Prof. H. M. Arifin, M.Ed, Ilmu Pendidikan Islam, Jakarta : Bumi Aksara, 1996

DR. Zakiah Daradjat, dkk, Ilmu Pendidikan Islam, Jakarta : Bumi Aksara, 1996

Drs. Sahilun A. Nasir, Pendidikan Agama Terhadap Pemecahan Problema Remaja, Jakarta : Kalam Mulia, 1999

Bambang Waluyo, Pendidikan Agama Dasar Pembentukan Kepribadian Anak, Portal Informasi Pendidikan di Indonesia, Jakarta : Balitbang Depdiknas RI, 2001

Dr. A. Qodry A. Azizy, M.A, Pendidikan (Agama) Untuk Membangun Etika Sosial, Semarang : CV. Aneka Ilmu, 2003


[1] Prof. H. M. Arifin, M.Ed, Ilmu Pendidikan Islam, (Jakarta : Bumi Aksara, 1996), h. 6.
[2] DR. Zakiah Daradjat, dkk, Ilmu Pendidikan Islam, (Jakarta : Bumi Aksara, 1996), h. 86.
[3] Drs.
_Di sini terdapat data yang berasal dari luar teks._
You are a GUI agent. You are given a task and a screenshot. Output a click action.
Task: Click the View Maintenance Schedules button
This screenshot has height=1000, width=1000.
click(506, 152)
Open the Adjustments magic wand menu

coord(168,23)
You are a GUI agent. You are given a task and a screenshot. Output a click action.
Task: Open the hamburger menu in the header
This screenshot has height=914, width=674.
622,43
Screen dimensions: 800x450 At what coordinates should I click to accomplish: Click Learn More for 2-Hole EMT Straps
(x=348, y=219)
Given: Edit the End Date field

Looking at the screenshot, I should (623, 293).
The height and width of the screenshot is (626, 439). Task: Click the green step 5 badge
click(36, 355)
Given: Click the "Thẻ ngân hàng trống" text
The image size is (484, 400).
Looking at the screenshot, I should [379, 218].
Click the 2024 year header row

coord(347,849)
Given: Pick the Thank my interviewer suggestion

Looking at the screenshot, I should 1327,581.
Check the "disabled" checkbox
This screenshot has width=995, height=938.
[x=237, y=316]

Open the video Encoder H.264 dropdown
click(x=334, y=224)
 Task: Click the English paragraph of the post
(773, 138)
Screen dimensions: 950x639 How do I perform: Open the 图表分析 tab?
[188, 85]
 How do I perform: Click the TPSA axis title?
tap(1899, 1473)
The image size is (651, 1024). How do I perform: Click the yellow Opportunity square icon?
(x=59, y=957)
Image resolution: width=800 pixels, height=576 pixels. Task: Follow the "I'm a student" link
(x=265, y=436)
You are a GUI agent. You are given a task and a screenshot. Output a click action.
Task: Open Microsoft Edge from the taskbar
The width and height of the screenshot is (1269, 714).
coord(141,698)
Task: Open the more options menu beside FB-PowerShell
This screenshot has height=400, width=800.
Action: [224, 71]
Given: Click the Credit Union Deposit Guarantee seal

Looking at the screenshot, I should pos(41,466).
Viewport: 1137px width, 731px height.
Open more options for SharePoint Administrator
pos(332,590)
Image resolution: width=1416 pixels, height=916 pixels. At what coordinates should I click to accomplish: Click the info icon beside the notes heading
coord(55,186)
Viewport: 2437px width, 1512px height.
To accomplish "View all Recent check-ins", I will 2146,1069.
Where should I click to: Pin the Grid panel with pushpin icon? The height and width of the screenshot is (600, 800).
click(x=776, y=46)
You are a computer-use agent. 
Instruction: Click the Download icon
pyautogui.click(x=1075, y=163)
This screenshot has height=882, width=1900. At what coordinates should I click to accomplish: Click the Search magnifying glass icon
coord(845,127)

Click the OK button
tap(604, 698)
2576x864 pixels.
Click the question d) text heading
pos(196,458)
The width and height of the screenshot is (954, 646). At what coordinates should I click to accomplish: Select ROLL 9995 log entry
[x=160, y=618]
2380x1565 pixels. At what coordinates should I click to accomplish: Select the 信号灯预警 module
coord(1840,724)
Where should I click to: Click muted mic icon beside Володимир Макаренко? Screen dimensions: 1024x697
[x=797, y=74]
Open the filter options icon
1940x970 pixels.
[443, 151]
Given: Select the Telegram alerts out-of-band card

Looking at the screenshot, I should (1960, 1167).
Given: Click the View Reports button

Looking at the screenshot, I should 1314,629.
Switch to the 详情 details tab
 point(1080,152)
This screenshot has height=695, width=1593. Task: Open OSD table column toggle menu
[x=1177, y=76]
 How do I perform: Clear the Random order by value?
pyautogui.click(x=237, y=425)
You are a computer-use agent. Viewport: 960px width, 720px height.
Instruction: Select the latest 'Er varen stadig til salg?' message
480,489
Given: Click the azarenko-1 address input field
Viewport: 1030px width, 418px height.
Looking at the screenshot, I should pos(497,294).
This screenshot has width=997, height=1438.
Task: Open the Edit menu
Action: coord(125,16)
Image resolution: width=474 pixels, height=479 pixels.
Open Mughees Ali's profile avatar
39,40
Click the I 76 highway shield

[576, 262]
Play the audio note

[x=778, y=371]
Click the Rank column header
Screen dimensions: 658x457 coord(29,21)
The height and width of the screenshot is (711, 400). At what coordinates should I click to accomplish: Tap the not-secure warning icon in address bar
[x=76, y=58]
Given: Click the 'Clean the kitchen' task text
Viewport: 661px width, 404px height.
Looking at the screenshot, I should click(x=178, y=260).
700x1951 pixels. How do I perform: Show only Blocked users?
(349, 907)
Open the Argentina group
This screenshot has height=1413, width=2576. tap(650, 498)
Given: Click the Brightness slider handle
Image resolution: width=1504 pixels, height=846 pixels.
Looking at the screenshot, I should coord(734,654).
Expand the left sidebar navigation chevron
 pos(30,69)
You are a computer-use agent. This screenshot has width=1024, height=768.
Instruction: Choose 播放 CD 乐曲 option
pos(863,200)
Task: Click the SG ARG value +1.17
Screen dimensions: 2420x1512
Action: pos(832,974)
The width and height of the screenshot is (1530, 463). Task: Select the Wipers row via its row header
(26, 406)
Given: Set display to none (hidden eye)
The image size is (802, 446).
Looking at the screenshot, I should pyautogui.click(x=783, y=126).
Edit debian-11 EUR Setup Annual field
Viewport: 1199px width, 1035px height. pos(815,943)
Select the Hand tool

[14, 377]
Sahilun A. Nasir, Pendidikan Agama Terhadap Pemecahan Problema Remaja, (Jakarta : Kalam Mulia, 1999), h. 11 –12.
[4] Ibid,  h. 52.
[5] Bambang Waluyo, Pendidikan Agama Dasar Pembentukan Kepribadian Anak, Portal Informasi Pendidikan di Indonesia, (Jakarta : Balitbang Depdiknas RI, 2001)
[6] Dr. A. Qodry A. Azizy, M.A, Pendidikan (Agama) Untuk Membangun Etika Sosial, (Semarang : CV. Aneka Ilmu, 2003), h. 68-69.
[7] Drs. H. Sahilun A. Nasir, op. cit.